A demissão do presidente do BNDES Joaquim Levy mostra algumas coisas:

1 - É uma tremenda falta de educação demitir alguém pela imprensa. O presidente, tivesse um pouco de polidez, chamaria a vítima, demitiria e pronto.

Depois poderia até dizer os motivos ou a falta deles. Mas diz a boa educação, e a praxe administrativa, que o auxiliar deve ser o primeiro a saber que está demitido. O resto é truculência e falta de educação.

2 - Li alguns comentários no Facebook de que Joaquim Levy seria um perigoso esquerdista que estaria transformando o BNDES num bolsão petista. Oxa meu. Levy é um economista da Escola de Chicago, só por isso há incompatibilidade de ele ser esquerdista.

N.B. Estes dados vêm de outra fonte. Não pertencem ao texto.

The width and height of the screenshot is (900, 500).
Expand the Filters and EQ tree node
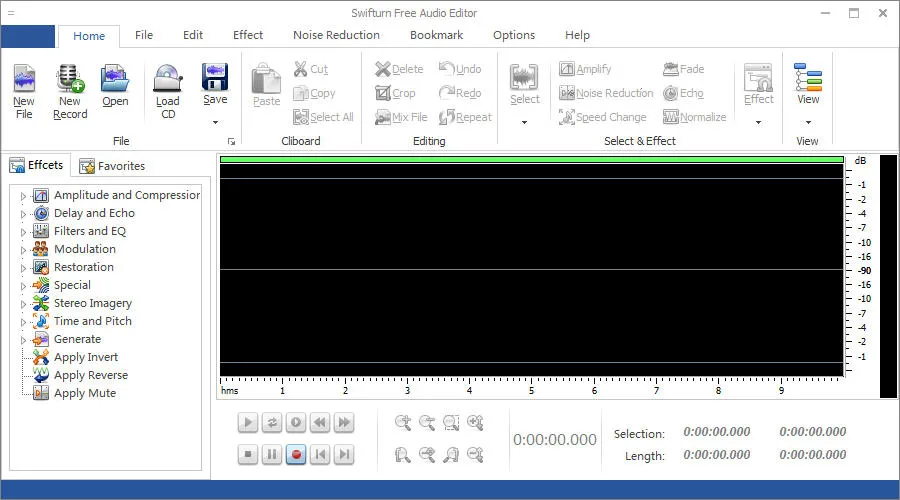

A Escola de Chicago é o templo do liberalismo econômico mais radical. E mais, quando ele foi indicado para ministro da Fazenda no Governo Dilma, as alas mais autênticas do petismo denominaram o episódio de estelionato eleitoral.

Ele seria liberal demais para os anseios do partido, e faltaria a ele a qualidade de ser petista.

3 - A nomeação de Marcos Barbosa Pinto, que servira ao governo Lula, para o cargo de diretor de Mercado de Capitais, foi apenas a cereja do bolo.

Dizem que na verdade o nome de Marcos Pinto não agradou ao Governo, mas os motivos reais da demissão de Levy estariam ligados a metas que Paulo Guedes havia traçado e não estavam sendo cumpridas. 

Dizem também que não estavam sendo cumpridas por razões legais que impediam, pelo menos no prazo pedido pelo Governo. 

Em tempo: a caixa preta do BNDES acho até que já está aberta, talvez não tivessem feito o carnaval pedido, o que nenhum técnico de responsabilidade o fará.

4 - Marcos Barbosa Pinto é advogado e economista. É um técnico que, tal qual Levy, serviu a diversos governos. Não me parece ser petista, nada indica isso.

Continuar nessa guerra ideológica de que quem serviu no Governo do PT como técnico não pode servir no Governo do Bolso, daqui a pouco não haverá ninguém disponível. Não o conheço, mas falam que é competente.

5 - O Bolso e seus asseclas têm que entender que existe uma burocracia estatal formada por técnicos que servem ao Estado e não a governos.

[*] É economista, advogado e atuou muito tempo como jornalista e diretor de Redação da então Gazeta de Sergipe.